══ SUPPLIED MATERIAL

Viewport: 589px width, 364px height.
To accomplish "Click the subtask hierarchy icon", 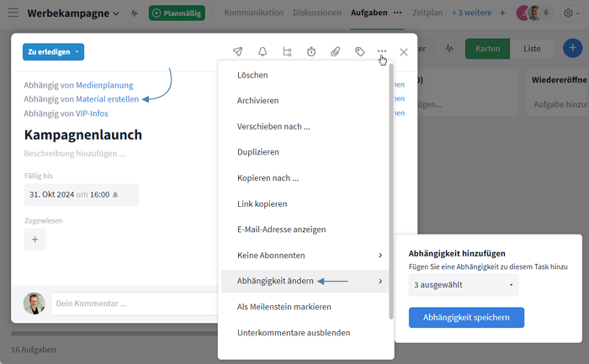I will point(287,52).
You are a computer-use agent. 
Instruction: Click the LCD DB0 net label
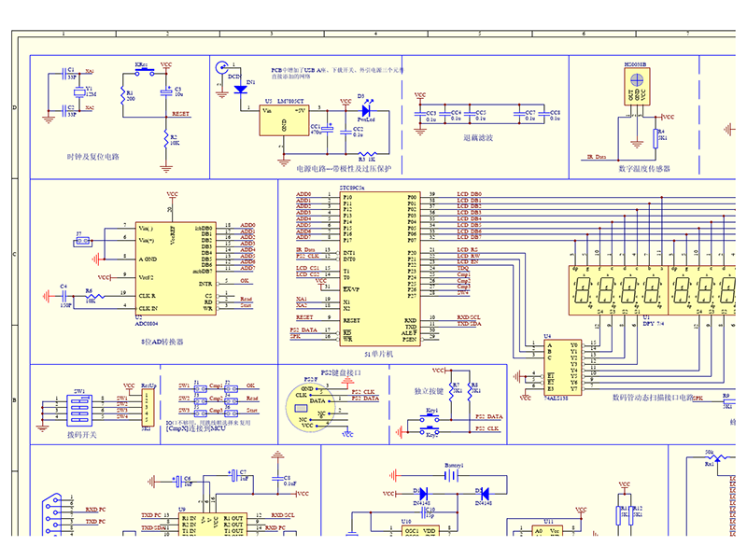(x=470, y=194)
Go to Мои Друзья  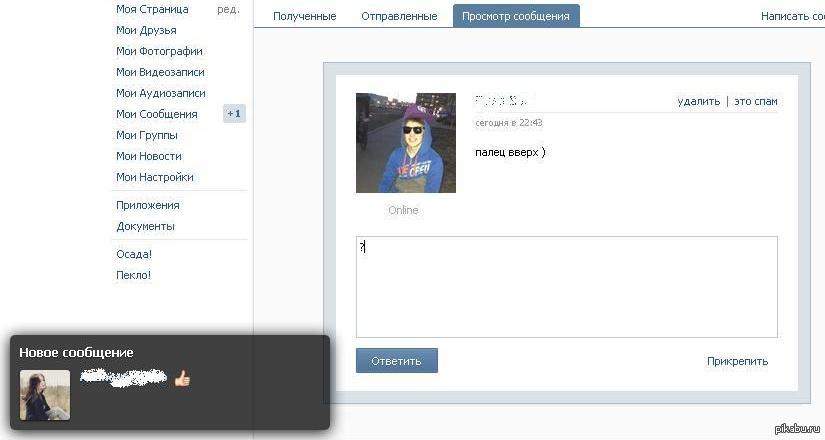coord(146,30)
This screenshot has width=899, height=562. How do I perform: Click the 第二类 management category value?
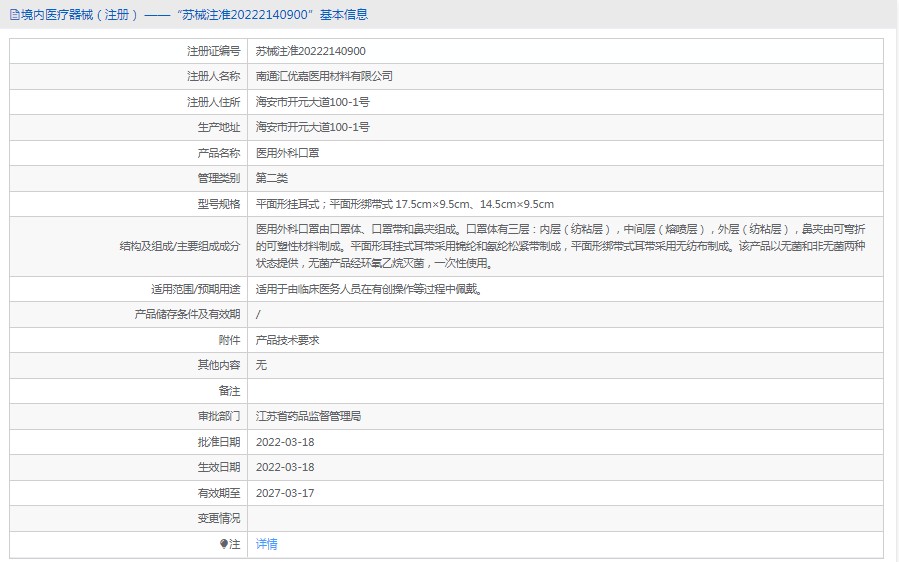coord(272,178)
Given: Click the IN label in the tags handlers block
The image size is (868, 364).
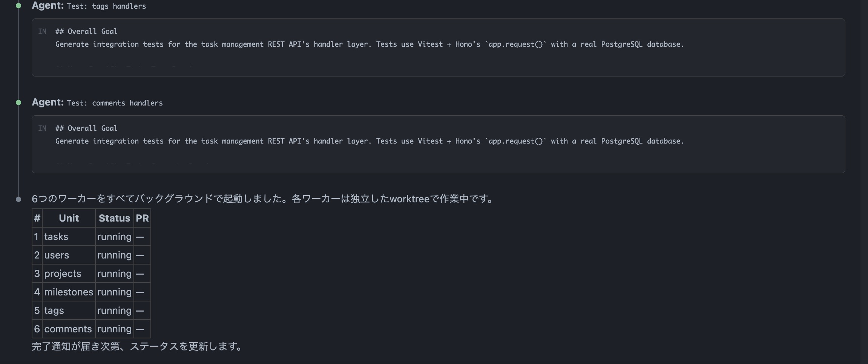Looking at the screenshot, I should tap(42, 32).
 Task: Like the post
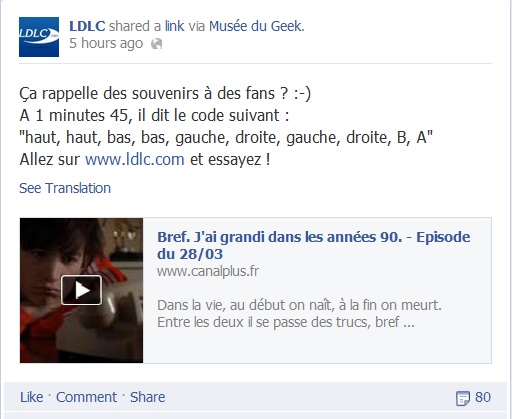point(31,397)
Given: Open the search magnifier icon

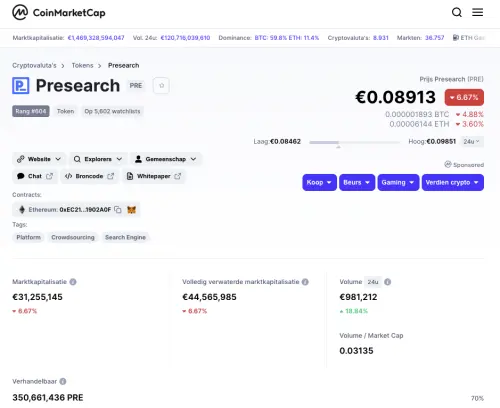Looking at the screenshot, I should (457, 12).
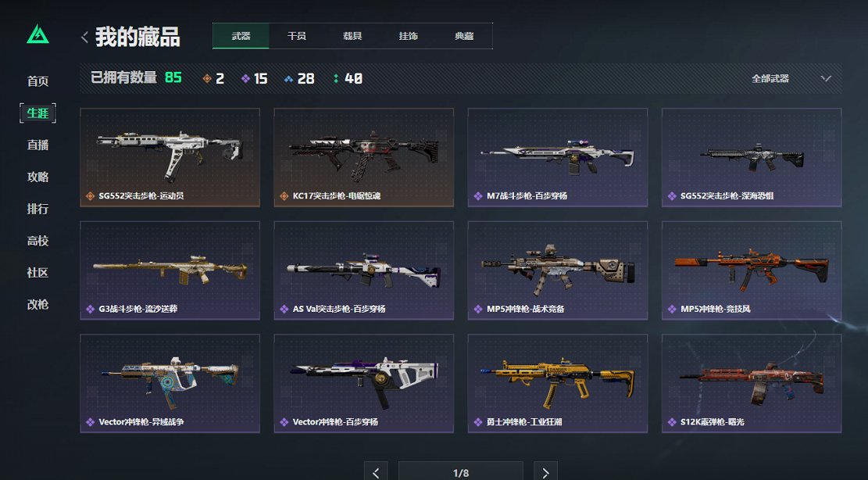
Task: Filter by blue rarity icon showing 28
Action: coord(288,79)
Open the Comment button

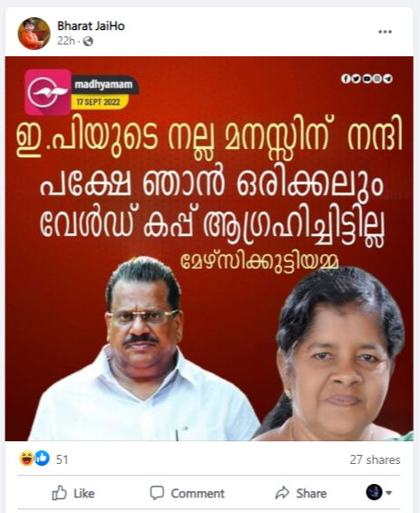point(187,493)

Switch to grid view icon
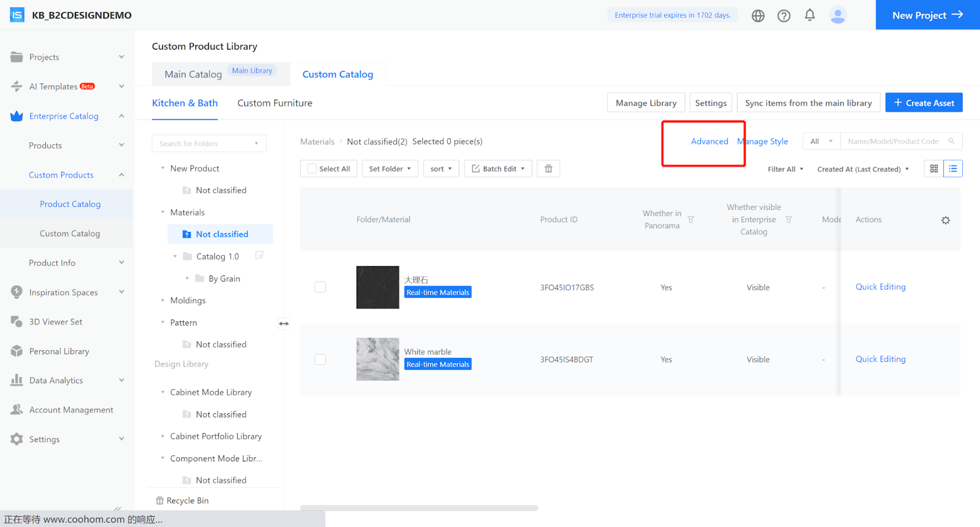[933, 169]
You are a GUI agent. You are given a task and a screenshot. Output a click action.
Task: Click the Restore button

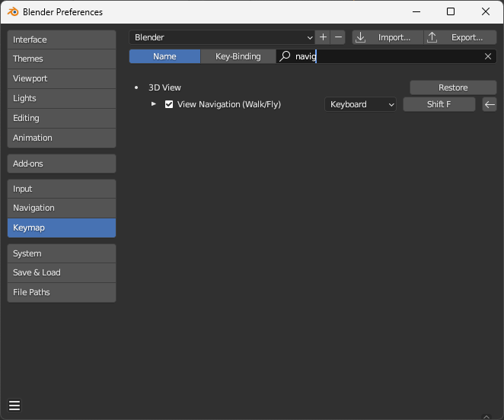tap(453, 88)
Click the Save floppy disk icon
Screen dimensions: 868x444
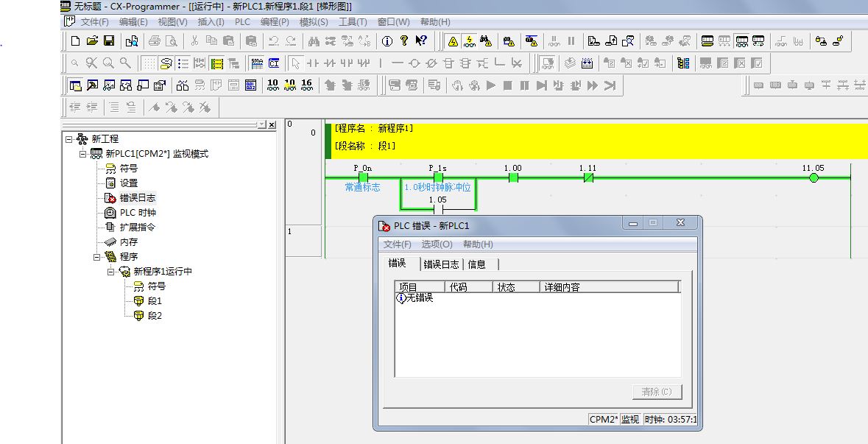108,41
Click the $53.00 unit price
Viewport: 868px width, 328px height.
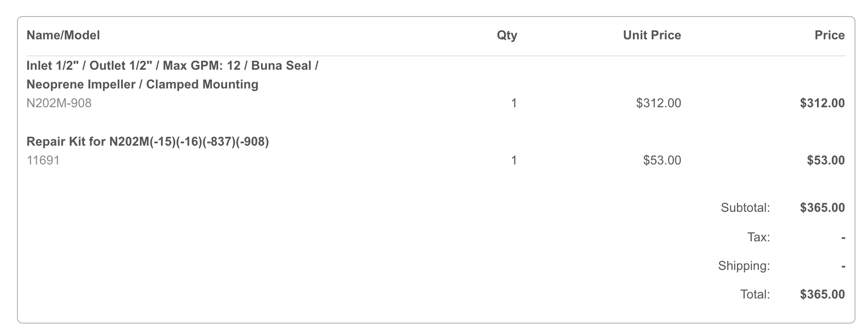(662, 160)
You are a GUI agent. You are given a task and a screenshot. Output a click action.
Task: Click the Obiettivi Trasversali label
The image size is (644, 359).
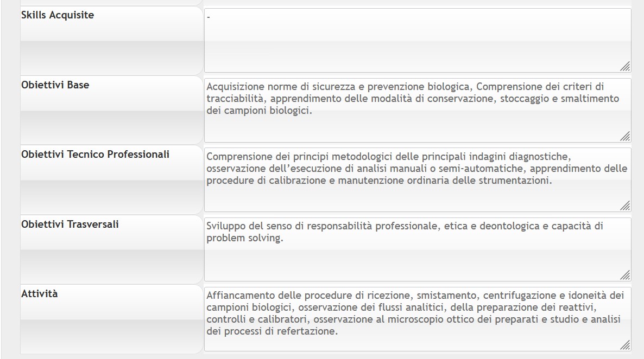pyautogui.click(x=70, y=224)
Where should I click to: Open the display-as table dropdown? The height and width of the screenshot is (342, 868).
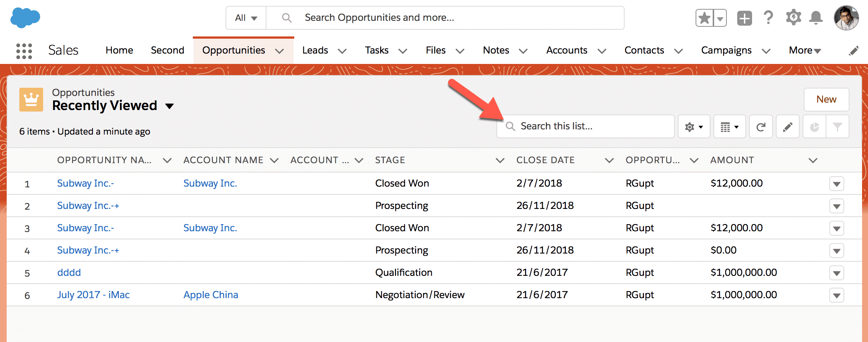pyautogui.click(x=729, y=127)
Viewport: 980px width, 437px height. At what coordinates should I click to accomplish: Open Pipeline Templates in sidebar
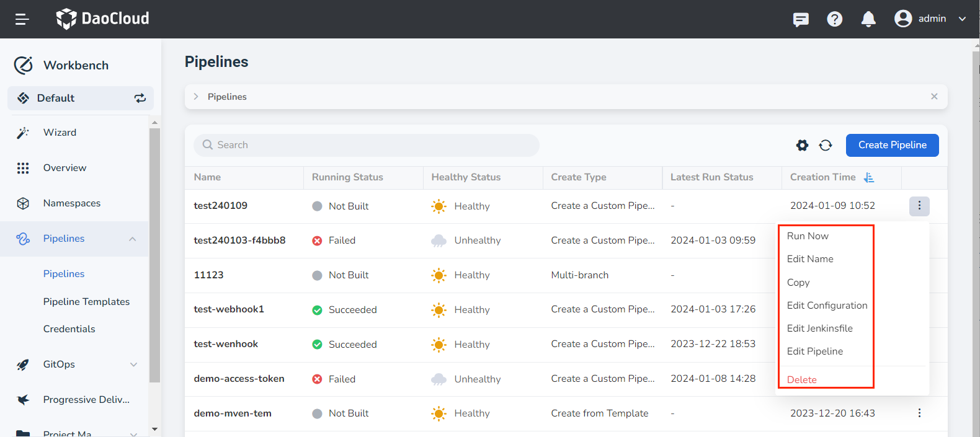[x=86, y=302]
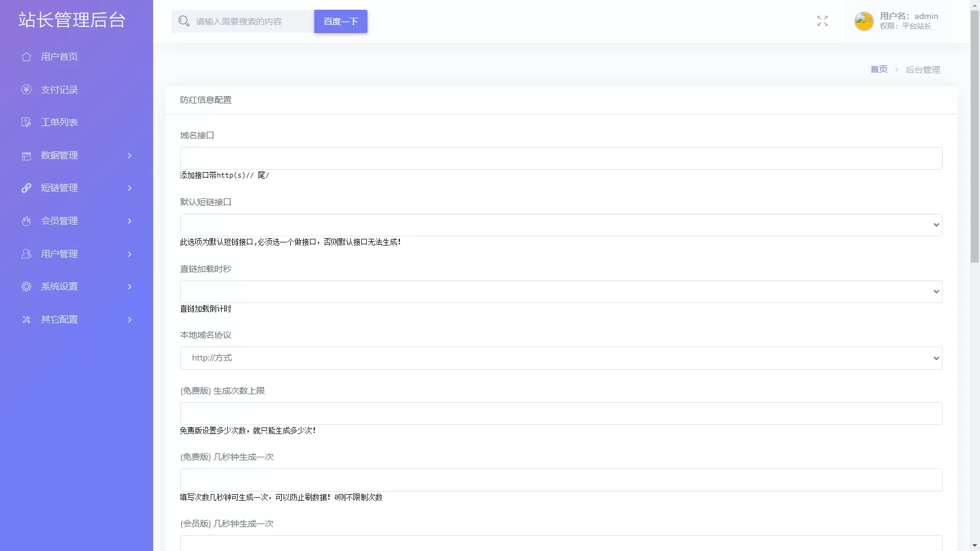This screenshot has height=551, width=980.
Task: Open the 本地域名协议 http:// dropdown
Action: point(560,358)
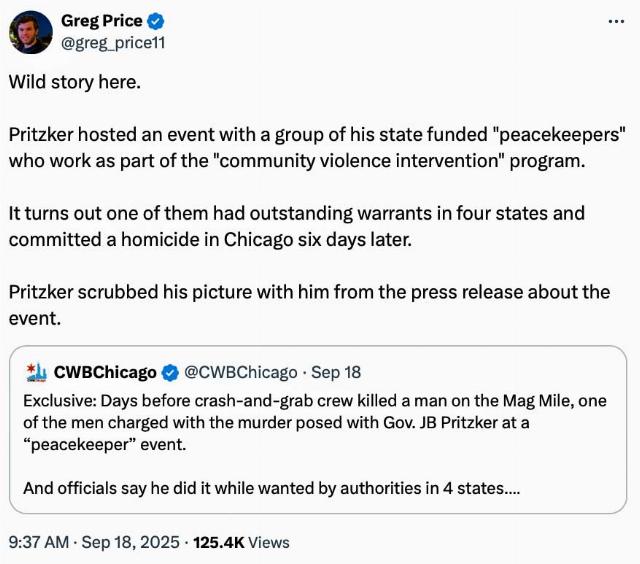Click the 9:37 AM post time
The image size is (640, 564).
coord(39,542)
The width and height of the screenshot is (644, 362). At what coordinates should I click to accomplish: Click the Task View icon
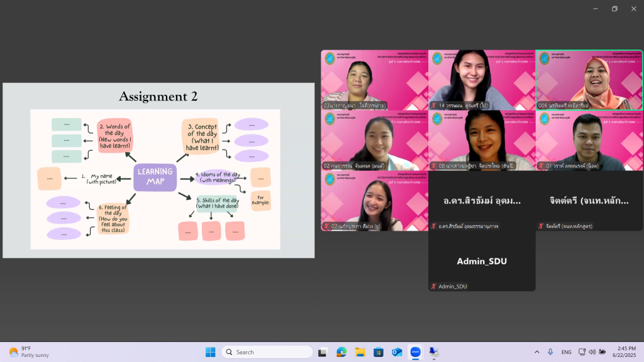click(x=323, y=352)
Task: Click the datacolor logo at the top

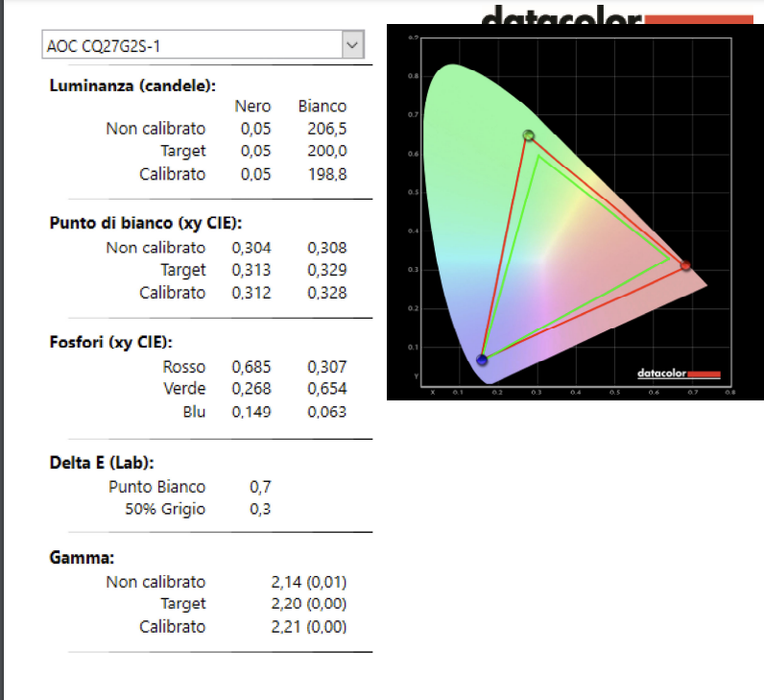Action: click(x=617, y=16)
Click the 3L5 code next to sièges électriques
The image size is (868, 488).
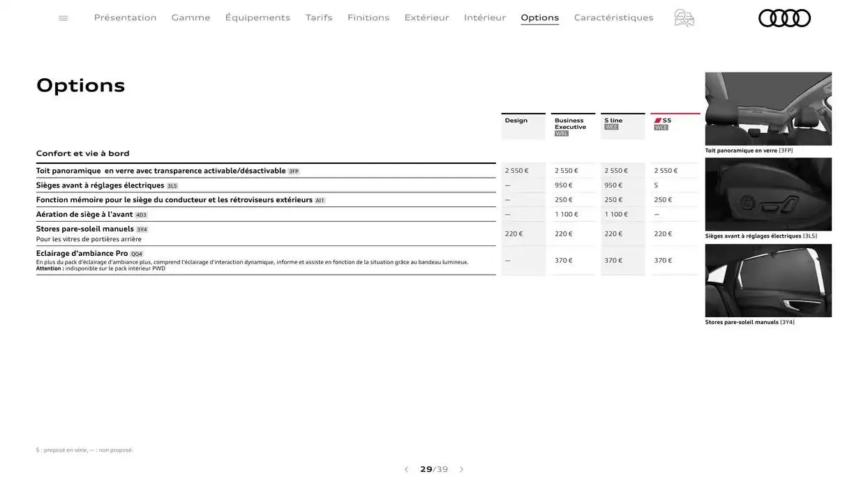coord(172,185)

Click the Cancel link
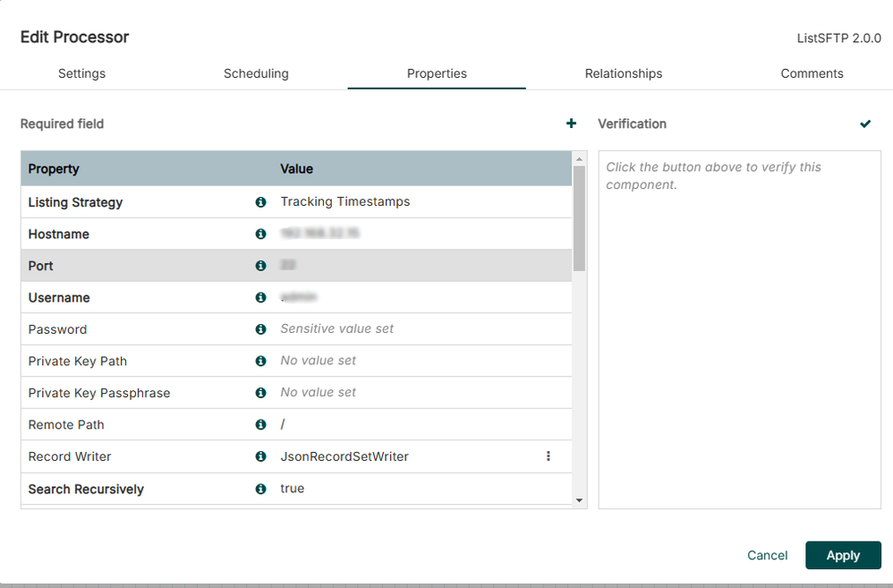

════

DESCRIPTION OF THE TASK - In the answer, the lines from the one containing "The width and" to the end of the records above must be written out exactly, both ends included; the pictures must not appear.

SOLUTION -
The width and height of the screenshot is (644, 362). At what coordinates should I click to accomplish: Click the Task View icon
click(x=323, y=352)
Task: Click the datacolor logo at the top

Action: click(x=617, y=16)
Click the 3L5 code next to sièges électriques
The image size is (868, 488).
coord(172,185)

Click the Cancel link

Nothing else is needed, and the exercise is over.